▼▼▼
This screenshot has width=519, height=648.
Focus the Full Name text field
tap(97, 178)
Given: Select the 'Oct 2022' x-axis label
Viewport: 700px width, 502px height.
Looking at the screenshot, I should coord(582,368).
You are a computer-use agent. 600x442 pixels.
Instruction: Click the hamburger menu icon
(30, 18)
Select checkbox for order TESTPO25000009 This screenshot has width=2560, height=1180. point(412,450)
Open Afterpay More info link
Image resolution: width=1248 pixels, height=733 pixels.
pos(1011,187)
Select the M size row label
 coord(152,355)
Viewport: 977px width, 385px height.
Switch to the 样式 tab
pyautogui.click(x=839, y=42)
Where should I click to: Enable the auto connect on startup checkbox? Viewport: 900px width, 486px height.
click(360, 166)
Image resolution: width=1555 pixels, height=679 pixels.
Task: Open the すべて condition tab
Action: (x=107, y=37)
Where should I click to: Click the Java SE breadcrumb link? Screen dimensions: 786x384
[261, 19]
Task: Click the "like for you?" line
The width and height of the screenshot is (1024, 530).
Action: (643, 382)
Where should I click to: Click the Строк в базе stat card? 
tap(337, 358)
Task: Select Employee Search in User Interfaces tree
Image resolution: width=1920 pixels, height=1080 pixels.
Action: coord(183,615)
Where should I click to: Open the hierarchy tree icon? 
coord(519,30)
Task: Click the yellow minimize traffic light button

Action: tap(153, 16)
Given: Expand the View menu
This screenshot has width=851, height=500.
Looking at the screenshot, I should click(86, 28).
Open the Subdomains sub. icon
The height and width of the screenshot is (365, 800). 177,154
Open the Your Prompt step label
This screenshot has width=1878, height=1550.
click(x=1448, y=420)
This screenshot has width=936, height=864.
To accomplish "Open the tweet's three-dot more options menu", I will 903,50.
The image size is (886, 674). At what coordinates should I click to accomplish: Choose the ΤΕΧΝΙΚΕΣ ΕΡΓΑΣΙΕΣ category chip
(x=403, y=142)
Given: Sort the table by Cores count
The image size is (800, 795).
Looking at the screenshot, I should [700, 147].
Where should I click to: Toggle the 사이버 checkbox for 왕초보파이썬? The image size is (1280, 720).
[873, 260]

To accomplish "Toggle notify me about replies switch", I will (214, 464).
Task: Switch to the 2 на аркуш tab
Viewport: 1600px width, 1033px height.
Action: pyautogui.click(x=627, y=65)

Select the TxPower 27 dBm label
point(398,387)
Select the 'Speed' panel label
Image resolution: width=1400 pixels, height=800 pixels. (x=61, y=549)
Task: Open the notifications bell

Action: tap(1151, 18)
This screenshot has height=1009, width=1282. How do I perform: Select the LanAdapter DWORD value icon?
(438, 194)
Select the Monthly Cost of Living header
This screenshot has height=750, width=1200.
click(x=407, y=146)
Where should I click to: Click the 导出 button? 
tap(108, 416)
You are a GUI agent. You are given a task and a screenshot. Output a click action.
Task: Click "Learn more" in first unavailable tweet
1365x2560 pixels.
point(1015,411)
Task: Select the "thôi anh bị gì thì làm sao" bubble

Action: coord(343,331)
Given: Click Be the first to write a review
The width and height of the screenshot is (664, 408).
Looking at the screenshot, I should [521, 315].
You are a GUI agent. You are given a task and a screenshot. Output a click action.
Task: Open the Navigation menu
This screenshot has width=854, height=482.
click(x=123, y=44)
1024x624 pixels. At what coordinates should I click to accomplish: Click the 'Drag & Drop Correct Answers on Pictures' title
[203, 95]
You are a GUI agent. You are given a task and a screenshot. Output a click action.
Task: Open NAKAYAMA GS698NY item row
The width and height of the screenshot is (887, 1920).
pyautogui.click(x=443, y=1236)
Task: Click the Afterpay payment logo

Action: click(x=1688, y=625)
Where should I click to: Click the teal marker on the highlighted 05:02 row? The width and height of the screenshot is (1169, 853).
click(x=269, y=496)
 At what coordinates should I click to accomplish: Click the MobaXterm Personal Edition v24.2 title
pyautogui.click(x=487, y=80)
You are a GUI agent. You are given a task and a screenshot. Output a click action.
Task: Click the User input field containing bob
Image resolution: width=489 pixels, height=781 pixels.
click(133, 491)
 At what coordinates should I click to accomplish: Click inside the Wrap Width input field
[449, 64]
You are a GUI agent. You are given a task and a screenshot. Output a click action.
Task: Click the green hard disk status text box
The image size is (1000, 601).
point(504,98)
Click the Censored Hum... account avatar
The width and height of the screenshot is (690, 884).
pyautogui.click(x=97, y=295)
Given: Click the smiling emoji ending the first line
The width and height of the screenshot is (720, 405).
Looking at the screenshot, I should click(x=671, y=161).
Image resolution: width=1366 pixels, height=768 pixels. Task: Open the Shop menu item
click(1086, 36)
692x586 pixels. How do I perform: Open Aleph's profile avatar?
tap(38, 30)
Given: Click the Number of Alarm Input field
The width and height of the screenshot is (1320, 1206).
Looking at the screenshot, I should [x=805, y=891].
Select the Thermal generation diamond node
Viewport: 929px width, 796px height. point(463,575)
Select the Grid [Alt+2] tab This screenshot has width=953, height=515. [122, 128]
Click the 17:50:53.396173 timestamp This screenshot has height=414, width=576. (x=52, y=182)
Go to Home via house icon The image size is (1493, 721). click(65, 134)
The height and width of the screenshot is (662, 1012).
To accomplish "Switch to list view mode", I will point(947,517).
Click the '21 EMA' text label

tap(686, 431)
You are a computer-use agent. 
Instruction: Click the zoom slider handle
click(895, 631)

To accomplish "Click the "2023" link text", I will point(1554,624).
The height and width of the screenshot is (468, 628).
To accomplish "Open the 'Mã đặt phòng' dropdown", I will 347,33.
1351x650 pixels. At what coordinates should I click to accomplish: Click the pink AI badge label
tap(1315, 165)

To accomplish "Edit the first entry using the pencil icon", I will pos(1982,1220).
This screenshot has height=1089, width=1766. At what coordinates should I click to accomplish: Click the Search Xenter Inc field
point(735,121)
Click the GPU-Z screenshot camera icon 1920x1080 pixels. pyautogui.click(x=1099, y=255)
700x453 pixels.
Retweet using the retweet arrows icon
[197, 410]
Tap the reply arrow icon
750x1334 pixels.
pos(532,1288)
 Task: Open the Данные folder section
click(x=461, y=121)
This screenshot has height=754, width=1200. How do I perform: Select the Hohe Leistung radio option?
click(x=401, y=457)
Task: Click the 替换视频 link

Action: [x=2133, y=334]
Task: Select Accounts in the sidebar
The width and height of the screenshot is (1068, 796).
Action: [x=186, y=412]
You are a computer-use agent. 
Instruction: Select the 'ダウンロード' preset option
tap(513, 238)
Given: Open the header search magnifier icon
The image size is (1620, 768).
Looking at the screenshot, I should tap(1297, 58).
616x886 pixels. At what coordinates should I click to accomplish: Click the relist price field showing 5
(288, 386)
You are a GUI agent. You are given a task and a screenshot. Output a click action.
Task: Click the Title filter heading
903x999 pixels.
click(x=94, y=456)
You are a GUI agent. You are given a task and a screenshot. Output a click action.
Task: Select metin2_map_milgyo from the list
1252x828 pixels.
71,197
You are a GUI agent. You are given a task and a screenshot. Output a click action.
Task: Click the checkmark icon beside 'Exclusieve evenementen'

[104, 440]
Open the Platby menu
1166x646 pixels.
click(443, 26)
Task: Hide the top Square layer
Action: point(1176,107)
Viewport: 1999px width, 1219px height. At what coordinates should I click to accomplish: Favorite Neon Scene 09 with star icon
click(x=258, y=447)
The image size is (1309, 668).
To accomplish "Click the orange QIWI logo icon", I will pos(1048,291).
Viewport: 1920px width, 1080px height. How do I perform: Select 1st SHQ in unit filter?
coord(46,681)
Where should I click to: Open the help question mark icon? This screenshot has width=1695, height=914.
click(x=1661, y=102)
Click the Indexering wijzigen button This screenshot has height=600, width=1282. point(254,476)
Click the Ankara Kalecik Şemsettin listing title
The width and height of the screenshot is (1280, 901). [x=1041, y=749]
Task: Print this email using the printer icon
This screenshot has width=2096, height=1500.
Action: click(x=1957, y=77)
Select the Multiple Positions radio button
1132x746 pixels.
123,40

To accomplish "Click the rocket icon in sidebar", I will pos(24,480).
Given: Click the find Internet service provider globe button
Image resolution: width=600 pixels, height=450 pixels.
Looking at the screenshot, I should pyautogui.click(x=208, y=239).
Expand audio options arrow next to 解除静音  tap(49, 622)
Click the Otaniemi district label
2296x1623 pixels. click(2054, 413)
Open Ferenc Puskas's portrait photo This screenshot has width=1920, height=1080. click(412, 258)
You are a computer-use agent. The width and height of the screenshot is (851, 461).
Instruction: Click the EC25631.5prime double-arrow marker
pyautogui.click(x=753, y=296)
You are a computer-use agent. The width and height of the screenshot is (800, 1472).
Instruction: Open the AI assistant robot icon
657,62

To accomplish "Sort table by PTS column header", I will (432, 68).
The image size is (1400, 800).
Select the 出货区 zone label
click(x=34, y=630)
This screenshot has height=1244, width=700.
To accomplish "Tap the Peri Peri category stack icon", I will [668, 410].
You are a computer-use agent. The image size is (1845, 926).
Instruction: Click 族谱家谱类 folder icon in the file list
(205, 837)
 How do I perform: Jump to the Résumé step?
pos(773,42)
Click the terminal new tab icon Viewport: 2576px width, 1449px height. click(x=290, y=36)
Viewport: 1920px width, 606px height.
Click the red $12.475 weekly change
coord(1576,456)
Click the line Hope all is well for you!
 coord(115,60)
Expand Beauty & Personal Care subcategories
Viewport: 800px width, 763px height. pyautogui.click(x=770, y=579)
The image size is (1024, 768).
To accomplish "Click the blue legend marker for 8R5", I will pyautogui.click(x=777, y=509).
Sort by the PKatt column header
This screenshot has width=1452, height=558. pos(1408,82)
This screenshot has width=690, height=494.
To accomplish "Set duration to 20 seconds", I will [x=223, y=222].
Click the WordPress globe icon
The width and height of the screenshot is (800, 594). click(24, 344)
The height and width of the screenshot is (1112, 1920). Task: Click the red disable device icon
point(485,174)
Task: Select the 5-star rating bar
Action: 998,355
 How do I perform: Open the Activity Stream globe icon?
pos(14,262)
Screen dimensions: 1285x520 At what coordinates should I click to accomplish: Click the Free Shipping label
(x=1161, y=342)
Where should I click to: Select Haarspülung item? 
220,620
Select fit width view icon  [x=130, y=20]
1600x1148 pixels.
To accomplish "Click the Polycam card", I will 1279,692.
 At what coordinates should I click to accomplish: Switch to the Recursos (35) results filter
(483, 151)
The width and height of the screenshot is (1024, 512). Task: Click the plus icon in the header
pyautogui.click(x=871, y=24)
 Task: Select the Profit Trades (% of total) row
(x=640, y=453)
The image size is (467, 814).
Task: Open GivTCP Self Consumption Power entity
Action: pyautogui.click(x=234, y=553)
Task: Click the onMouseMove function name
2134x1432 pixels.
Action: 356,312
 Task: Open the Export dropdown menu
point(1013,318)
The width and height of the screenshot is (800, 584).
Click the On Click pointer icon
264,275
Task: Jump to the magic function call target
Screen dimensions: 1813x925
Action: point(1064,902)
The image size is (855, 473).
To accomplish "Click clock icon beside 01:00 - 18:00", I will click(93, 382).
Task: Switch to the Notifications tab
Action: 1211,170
▲▲▲
▶ **TASK TO CARRY OUT**: Report every line of the listing above that contains the string "text".

▶ **EXERCISE ANSWER**:
Focus the Full Name text field
Task: Click the green hard disk status text box
Click the '21 EMA' text label
To accomplish "Click the "2023" link text", I will point(1554,624).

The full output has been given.